## [Task to complete]
Your answer must be the exact lines of the listing below that run from the line with "Task: Select the Data Logger option" to the line with "Click the down-arrow", ends included, and no pictures.

## [Extracted material]
• • • •

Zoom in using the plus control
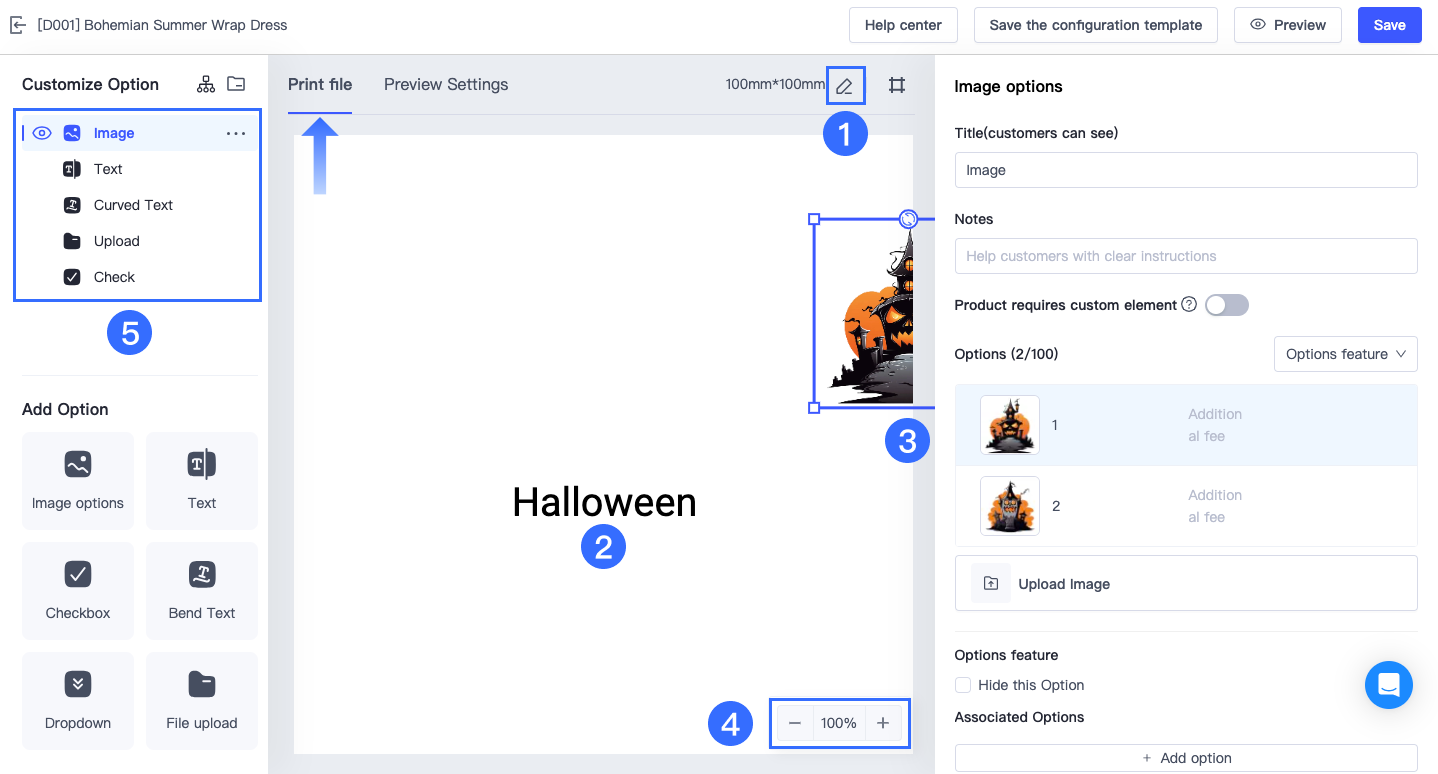Viewport: 1438px width, 774px height. [x=883, y=722]
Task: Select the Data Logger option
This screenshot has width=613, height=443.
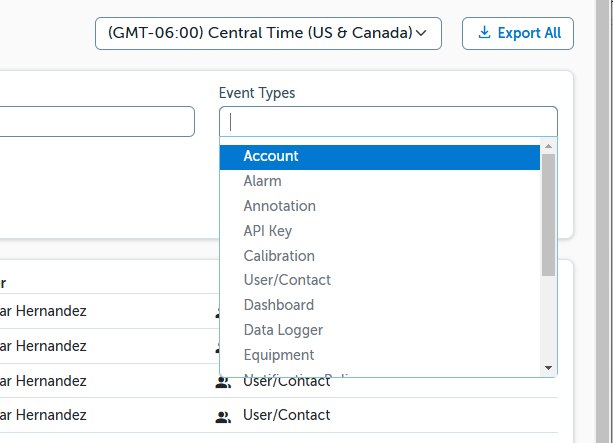Action: pos(283,330)
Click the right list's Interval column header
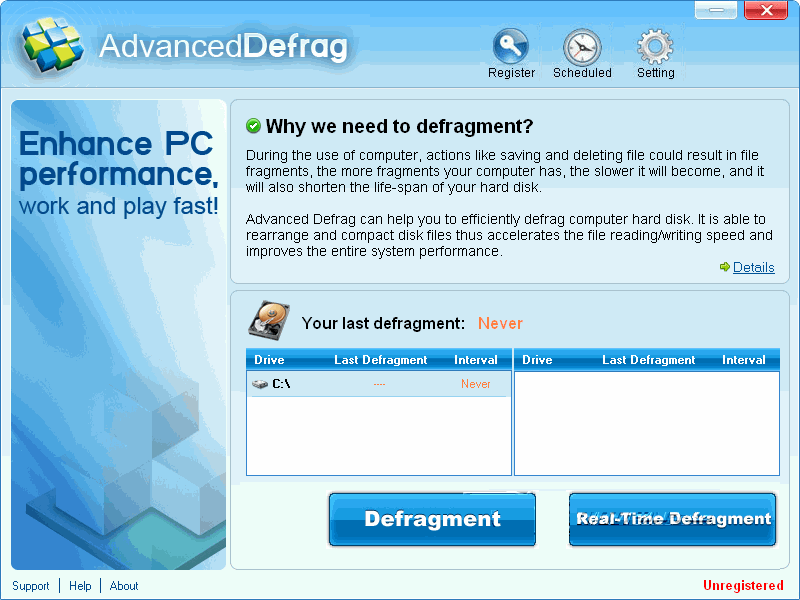The image size is (800, 600). coord(744,360)
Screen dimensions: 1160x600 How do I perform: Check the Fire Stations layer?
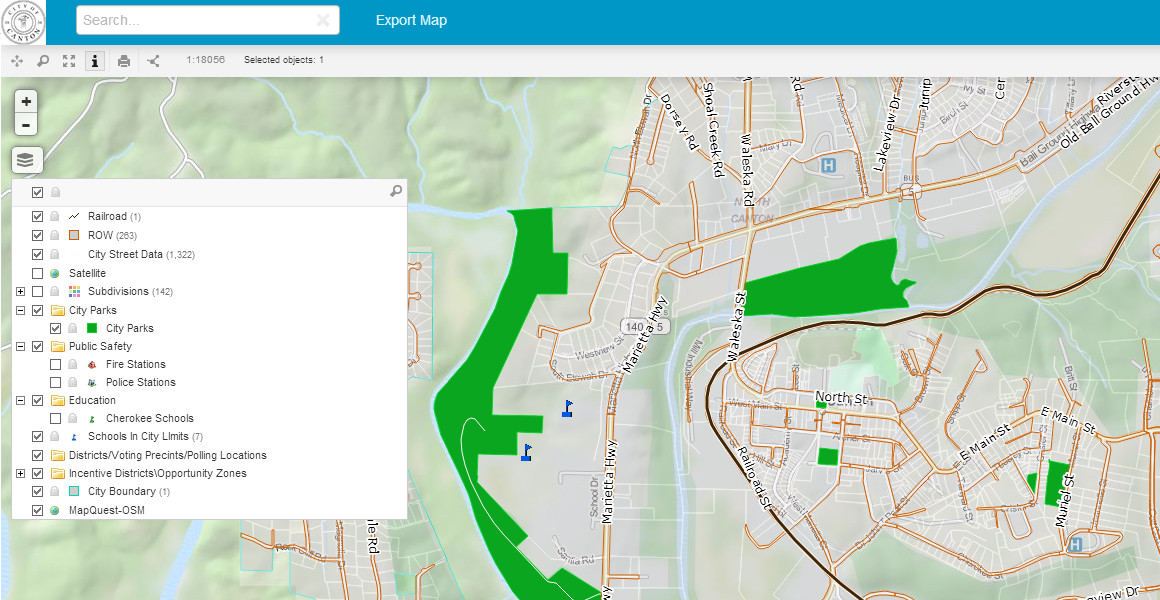57,363
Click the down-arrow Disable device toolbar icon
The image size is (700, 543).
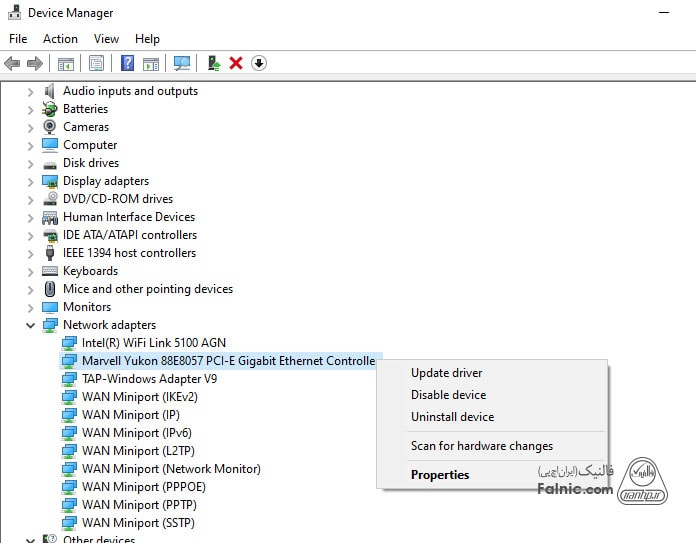click(258, 63)
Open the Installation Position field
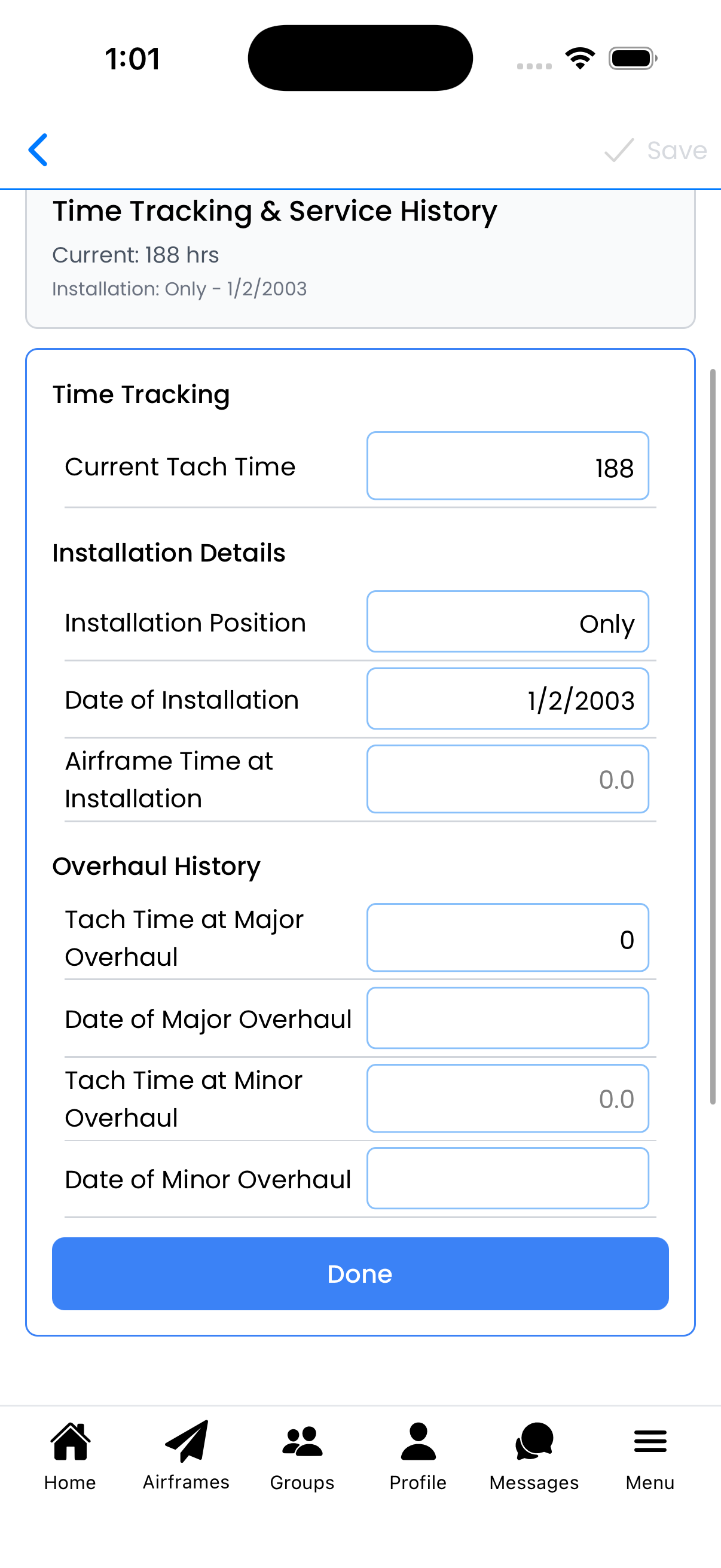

• • • •

## [Solution to this task]
Task: Select the Data Logger option
This screenshot has width=613, height=443.
Action: pos(283,330)
Click the right list's Interval column header
The image size is (800, 600). coord(744,360)
Screen dimensions: 1160x600 How do I perform: Check the Fire Stations layer?
57,363
Click the down-arrow Disable device toolbar icon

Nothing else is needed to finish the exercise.